By the way, tina-3.7.0 and its friend SMPT shined at the last Model Checking Contest. Among the strategies it implements, SMPT makes use of tina tools reduce and walk.

gold tedd 2021 conf tedd 2021 bronze smpt 2022 conf smpt 2022

(See MCC 2022 for details.)

January 20, 2022: Version 3.7.0 released

In addition to a number of minor improvements, release 3.7.0 introduces preliminary versions of three new tools: reduce, tedd, and walk.

Tool reduce implements the reduction rules introduced in [20], [21], used successfully in our MCC participations from 2018. Given a reduction rules specification, it produces a reduced net together with reduction traces (equations linking the markings before and after reduction).

Tool tedd plays a role similar to the available sift tool but relies on decision diagram based methods rather than explicit methods. It does not allow to check reachability properties yet, except for absence of deadlocks or dead transitions, but this is a scheduled improvement. An enrichment of tool tedd with reductions and counting methods for integer points in polytopes won the gold medal at the last three Model Checking contests in the State Space category. Tool tedd will be progressively enriched in forthcoming releases of the toolbox to include all capabilities of the MCC version.

Given a reachability property, tool walk attempts to find a marking falsifying it, by a possibly constrained random walk of its state space.

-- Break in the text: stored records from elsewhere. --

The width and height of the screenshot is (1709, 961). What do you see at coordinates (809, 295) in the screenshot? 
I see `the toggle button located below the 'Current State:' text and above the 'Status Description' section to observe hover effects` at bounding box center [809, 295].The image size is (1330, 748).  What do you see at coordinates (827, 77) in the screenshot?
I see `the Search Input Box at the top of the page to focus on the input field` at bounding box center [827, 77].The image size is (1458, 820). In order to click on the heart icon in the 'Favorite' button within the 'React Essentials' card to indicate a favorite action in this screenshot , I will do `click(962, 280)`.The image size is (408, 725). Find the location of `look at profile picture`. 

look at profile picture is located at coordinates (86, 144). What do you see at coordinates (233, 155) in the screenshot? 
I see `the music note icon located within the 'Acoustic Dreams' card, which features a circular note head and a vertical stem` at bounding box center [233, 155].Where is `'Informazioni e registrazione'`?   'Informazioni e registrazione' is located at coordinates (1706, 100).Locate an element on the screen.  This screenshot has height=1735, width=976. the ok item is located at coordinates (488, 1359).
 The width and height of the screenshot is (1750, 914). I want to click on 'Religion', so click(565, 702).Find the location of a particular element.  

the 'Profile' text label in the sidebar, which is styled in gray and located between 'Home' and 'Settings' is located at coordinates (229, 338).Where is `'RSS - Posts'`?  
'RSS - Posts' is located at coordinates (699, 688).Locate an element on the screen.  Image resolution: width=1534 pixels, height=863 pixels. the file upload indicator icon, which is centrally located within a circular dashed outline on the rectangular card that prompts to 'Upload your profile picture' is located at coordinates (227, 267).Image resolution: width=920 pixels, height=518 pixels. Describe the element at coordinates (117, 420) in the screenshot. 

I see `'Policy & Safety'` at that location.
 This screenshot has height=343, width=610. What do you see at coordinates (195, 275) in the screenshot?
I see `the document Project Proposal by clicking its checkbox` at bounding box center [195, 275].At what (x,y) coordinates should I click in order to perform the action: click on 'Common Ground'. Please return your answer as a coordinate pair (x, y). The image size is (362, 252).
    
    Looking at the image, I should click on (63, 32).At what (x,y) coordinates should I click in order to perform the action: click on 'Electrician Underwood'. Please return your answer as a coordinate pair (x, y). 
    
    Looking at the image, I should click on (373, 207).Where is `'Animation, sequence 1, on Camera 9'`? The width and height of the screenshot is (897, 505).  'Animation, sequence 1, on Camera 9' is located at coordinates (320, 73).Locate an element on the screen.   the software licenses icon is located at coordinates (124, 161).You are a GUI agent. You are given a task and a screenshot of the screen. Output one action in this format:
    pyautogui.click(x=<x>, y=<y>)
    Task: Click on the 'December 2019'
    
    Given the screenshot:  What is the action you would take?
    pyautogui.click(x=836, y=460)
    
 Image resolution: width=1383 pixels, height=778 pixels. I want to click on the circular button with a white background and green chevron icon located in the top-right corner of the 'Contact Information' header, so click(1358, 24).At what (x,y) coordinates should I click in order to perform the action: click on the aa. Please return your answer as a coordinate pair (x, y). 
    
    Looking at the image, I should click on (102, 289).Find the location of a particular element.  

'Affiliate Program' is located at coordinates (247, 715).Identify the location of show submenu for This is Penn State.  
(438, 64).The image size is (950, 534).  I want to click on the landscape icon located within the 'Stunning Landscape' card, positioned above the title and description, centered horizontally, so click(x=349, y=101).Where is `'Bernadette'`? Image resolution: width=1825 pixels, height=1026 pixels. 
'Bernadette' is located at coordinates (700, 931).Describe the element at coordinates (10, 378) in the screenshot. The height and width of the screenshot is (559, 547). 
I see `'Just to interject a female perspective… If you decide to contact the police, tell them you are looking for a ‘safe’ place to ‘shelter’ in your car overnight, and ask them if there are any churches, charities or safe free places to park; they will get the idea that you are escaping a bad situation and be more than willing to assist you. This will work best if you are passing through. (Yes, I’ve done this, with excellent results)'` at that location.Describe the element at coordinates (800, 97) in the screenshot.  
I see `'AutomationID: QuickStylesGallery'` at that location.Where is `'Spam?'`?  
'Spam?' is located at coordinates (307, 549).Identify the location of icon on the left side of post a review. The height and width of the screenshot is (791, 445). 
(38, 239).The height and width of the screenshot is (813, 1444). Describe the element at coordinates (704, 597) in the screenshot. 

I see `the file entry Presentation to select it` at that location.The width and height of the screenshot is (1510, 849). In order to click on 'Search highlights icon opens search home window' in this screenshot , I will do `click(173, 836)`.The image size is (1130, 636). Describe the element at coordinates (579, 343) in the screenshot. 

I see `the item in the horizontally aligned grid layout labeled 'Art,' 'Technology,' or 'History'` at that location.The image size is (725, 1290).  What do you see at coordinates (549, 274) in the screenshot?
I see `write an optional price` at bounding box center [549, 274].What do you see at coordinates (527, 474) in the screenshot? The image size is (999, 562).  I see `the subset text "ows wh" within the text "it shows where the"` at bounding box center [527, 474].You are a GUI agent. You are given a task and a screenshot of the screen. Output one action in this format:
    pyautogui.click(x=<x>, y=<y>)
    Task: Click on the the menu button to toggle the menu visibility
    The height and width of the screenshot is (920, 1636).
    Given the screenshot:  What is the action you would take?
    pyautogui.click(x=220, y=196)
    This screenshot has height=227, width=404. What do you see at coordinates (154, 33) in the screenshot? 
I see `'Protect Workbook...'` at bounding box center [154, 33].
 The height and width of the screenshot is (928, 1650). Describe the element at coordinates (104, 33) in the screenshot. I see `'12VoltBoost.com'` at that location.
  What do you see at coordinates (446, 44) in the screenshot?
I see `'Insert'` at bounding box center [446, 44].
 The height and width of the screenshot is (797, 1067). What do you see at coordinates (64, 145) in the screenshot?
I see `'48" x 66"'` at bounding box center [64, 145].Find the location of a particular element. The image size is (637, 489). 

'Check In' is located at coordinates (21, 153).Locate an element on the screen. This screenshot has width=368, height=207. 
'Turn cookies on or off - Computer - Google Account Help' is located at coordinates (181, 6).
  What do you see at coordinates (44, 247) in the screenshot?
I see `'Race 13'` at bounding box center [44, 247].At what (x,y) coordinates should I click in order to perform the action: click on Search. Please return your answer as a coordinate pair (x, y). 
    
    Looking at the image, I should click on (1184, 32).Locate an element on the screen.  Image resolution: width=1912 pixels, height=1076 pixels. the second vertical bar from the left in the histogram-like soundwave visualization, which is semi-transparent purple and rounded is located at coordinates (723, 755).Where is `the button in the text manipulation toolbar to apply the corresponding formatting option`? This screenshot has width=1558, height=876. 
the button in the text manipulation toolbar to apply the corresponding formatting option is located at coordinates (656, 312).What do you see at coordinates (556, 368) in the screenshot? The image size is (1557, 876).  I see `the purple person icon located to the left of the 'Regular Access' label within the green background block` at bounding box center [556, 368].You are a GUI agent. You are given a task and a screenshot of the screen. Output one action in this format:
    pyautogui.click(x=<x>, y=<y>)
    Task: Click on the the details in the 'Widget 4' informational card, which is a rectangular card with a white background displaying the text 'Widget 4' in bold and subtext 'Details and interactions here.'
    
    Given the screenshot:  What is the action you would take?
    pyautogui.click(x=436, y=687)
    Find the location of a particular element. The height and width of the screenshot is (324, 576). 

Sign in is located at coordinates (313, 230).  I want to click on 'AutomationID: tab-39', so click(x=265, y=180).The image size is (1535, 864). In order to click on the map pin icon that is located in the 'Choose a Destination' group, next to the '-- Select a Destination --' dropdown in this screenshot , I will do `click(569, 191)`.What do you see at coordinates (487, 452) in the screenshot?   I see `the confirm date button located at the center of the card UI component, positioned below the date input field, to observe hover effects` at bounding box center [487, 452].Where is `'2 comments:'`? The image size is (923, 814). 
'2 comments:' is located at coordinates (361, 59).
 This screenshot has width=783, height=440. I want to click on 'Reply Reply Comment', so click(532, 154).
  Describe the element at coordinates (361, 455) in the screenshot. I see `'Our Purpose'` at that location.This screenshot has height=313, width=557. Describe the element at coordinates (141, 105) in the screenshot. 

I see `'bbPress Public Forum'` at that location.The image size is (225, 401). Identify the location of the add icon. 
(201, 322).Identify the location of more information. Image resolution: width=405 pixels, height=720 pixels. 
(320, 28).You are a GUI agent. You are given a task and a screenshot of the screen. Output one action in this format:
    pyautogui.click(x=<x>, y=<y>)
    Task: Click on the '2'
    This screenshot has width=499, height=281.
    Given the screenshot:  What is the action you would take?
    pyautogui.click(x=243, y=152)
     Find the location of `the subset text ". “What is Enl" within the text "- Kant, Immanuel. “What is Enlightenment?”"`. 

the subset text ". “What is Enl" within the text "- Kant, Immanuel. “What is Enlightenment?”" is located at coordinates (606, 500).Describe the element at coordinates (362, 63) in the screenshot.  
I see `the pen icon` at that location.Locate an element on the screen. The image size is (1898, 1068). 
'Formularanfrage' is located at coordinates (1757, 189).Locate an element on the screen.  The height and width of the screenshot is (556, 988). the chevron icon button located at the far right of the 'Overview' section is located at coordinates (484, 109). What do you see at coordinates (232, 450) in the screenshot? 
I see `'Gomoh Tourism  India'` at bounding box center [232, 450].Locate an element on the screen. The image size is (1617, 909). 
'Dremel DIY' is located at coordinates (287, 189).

July 17, 2021: Version 3.7.0 forthcoming

In the meantime, and for the third time in a row (see MCC 2021 for details):

gold 2021 conf 2021

June 09, 2020: Version 3.6.0 released

Mostly a maintenance release. The most visible changes concern the nd editor.

The look and feel of nd has been improved on some platforms, following a refresh of some internal components;

nd now provides built-in export of nets and automata to tikz figures, ready to insert in latex documents. Another export is provided to the Graphviz dot format.

In addition to tina for state space analysis and struct for structural analysis, a third tool can be called from the Tools menu, sift, for on the fly reachability analysis.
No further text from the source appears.